Set down the material exactly as given, please, from its first line through the line that includes "Реклама: (33, 1078)".
******************************
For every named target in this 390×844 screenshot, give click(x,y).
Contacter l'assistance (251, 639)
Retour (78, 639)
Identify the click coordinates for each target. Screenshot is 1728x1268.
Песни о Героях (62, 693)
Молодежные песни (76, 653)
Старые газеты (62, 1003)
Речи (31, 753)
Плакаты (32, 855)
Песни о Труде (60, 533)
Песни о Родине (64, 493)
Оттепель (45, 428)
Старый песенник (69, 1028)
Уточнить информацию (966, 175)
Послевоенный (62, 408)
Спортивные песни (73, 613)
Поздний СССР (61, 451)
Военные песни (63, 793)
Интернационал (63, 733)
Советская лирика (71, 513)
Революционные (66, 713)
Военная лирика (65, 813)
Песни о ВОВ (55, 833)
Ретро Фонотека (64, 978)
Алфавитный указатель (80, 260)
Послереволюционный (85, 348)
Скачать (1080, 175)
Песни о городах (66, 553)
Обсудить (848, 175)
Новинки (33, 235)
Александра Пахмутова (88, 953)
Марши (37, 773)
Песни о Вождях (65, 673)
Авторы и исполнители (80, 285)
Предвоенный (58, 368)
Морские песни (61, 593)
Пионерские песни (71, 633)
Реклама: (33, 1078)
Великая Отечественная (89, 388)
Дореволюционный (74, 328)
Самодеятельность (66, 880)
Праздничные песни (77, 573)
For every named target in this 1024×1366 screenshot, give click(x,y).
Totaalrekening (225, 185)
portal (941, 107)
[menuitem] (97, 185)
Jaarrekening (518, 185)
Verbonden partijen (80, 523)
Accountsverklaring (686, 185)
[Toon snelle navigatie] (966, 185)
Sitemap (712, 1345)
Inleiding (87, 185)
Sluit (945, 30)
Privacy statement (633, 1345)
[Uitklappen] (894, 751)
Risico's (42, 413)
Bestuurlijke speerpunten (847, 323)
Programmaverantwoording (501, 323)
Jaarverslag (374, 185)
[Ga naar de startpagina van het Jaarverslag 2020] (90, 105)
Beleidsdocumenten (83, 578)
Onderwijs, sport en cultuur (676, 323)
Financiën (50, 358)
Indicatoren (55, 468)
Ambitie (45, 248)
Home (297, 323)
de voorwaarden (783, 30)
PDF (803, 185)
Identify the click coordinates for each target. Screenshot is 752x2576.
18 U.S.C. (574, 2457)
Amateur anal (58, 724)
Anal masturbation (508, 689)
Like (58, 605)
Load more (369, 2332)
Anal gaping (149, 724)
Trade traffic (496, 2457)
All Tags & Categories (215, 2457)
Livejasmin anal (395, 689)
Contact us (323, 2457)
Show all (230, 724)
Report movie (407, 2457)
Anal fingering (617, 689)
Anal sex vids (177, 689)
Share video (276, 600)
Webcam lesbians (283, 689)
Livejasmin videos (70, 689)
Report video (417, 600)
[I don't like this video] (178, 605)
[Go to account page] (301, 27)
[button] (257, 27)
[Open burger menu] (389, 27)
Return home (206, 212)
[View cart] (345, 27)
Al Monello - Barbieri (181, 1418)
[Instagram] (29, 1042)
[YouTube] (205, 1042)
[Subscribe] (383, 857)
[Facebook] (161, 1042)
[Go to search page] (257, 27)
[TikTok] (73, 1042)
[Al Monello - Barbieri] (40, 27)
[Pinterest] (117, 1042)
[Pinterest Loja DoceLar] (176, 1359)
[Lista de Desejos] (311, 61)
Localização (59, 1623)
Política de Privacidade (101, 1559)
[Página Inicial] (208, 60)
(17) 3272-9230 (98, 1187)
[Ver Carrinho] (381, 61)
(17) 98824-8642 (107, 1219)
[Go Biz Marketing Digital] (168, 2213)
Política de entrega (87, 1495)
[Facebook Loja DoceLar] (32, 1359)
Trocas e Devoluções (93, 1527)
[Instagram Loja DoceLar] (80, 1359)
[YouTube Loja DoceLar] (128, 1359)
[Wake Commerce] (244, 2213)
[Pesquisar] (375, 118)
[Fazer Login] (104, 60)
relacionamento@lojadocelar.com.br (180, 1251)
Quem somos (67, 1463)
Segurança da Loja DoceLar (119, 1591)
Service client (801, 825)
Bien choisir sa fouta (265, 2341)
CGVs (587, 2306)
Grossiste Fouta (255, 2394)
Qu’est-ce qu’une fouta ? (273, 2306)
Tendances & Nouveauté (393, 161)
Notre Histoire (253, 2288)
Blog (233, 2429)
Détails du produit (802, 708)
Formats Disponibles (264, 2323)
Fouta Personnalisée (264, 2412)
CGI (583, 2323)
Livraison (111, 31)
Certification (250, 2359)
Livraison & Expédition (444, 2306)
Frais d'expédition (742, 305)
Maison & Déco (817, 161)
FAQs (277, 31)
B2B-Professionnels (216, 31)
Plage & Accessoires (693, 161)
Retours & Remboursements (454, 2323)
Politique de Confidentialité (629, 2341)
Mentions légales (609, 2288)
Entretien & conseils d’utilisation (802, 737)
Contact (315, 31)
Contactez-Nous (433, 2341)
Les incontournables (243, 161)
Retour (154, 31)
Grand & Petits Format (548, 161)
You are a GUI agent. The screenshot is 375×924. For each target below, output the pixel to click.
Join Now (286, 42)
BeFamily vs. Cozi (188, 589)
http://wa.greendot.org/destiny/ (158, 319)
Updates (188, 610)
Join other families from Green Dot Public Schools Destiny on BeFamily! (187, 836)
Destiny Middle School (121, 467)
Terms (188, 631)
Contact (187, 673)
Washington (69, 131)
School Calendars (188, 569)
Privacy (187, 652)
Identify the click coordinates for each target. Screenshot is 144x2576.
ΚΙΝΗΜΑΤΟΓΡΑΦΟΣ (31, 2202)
******************************
[Completed exercise]
For every named target in this 390×844 screenshot, give click(x,y).
Contacter l'assistance (251, 639)
Retour (78, 639)
Identify the click coordinates for each target. Screenshot is 1728x1268.
Песни о Героях (62, 693)
Молодежные песни (76, 653)
Старые газеты (62, 1003)
Речи (31, 753)
Плакаты (32, 855)
Песни о Труде (60, 533)
Песни о Родине (64, 493)
Оттепель (45, 428)
Старый песенник (69, 1028)
Уточнить информацию (966, 175)
Послевоенный (62, 408)
Спортивные песни (73, 613)
Поздний СССР (61, 451)
Военные песни (63, 793)
Интернационал (63, 733)
Советская лирика (71, 513)
Революционные (66, 713)
Военная лирика (65, 813)
Песни о ВОВ (55, 833)
Ретро Фонотека (64, 978)
Алфавитный указатель (80, 260)
Послереволюционный (85, 348)
Скачать (1080, 175)
Песни о городах (66, 553)
Обсудить (848, 175)
Новинки (33, 235)
Александра Пахмутова (88, 953)
Марши (37, 773)
Песни о Вождях (65, 673)
Авторы и исполнители (80, 285)
Предвоенный (58, 368)
Морские песни (61, 593)
Пионерские песни (71, 633)
Реклама: (33, 1078)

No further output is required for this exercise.